------ Available data ------
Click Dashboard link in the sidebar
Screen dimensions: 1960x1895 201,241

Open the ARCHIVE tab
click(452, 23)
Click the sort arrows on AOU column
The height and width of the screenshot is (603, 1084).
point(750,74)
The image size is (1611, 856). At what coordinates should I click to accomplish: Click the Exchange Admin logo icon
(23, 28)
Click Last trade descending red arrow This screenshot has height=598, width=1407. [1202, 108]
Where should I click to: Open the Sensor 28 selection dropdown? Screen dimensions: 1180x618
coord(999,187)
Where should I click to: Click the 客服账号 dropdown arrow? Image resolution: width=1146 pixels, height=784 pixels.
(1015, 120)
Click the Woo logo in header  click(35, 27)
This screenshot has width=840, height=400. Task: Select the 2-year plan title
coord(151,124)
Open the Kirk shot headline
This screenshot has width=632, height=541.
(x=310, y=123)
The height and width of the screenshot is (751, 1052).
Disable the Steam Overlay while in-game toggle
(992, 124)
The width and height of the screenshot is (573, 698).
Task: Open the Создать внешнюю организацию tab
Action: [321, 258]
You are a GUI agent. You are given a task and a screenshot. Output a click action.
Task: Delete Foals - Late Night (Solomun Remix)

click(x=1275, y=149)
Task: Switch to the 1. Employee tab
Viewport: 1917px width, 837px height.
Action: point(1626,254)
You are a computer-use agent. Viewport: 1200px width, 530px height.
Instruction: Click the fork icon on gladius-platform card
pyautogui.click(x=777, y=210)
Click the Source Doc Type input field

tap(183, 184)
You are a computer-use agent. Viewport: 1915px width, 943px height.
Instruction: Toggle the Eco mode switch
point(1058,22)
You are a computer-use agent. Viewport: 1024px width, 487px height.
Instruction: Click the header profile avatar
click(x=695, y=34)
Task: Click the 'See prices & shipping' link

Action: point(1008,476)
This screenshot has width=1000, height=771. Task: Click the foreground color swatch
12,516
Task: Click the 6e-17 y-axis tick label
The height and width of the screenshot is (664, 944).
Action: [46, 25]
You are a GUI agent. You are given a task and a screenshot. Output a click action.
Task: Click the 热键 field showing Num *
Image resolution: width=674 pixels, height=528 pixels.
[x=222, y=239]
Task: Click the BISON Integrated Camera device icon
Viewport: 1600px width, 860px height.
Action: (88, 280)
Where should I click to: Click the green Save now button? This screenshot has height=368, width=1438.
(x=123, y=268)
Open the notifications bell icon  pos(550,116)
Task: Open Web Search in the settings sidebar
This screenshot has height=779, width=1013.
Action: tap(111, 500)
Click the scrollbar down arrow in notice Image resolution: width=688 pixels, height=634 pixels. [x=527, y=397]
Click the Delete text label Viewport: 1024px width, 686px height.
------
• **Exercise description**: Pull each line containing the word "computer" out of the data above.

• **Answer for the task**:
You are a computer-use agent. Viewport: 1200px width, 530px height.
You are a computer-use agent. Viewport: 1915px width, 943px height.
You are a computer-use agent. Viewport: 1024px width, 487px height.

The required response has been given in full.